No lo podía tener más difícil María de Valdés. Tanto en aguas abiertas como en la piscina. Porque probablemente fue a coincidir en las pruebas con más nivel del equipo español. En el agua clorada se las tiene que ver con Mireia Belmonte, que también nada las pruebas de fondo, y su compañera de entrenamientos Jimena Pérez. Las dos le cerraron las puertas en 800 y 1.500 metros, sobre todo en esta última distancia, en la que María de Valdés consiguió rebajar la mínima. Sin embargo, y aunque la coruñesa de adopción se mostró en mejor forma que Pérez en sus últimos enfrentamientos, como en el Campeonato de Europa de Budapest de hace unas semanas o en el Campeonato de España, sus rivales firmaron los tiempos en la primera oportunidad y dejaron a la andaluza sin sitio.

En aguas abiertas, más de lo mismo. En el Mundial de 2019, que ya otorgaba plazas olímpicas en los 10 kilómetros, ni Paula Ruiz ni la gallega María Vilas lograron el objetivo. Ellas habían sido las elegidas para esa cita, mientras que De Valdés se tuvo que conformar con participar en los 5 kilómetros, que no son olímpicos. Y eso redujo las opciones, ya solo podría ser una la española clasificada para Tokio.

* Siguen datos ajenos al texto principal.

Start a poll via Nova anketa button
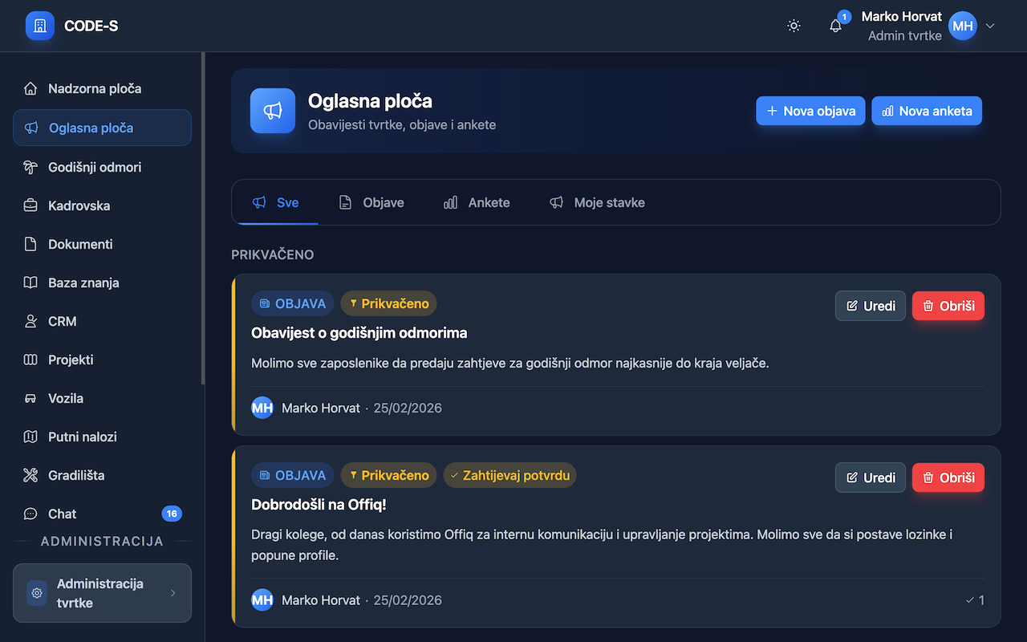The width and height of the screenshot is (1027, 642). point(927,111)
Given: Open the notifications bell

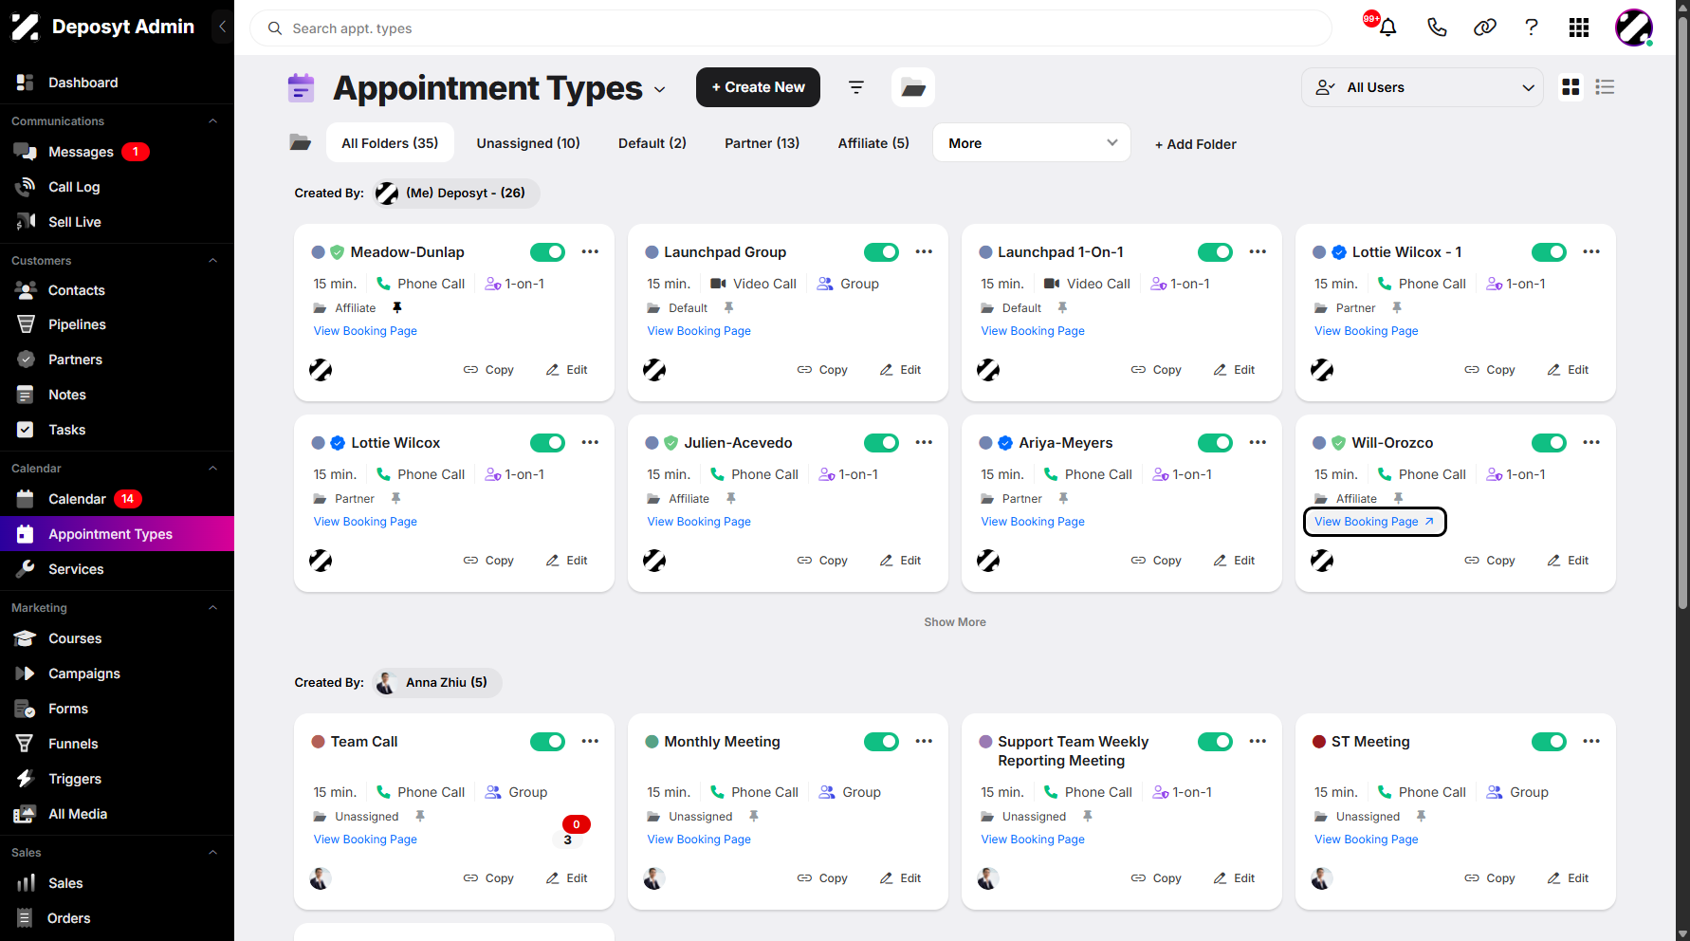Looking at the screenshot, I should pos(1387,28).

La cosa quedó entre De Valdés y Ruiz, amigas y rivales desde la infancia Y fue Ruiz, otro talento descomunal, doble campeona del mundo júnior y cuarta en el pasado Europeo, la que finalmente se llevó el pasaporte.

El deporte es así. Absolutamente maravilloso y en ocasiones, de lo más cruel e injusto. Aunque casi siempre acaba devolviendo alegrías a quien se lo merece. Ahora le debe una a María de Valdés. Tenía nivel para estar en estos Juegos. Desde luego, también trabajo. Tiene 22 años. Ya solo le quedan tres para volver a intentarlo.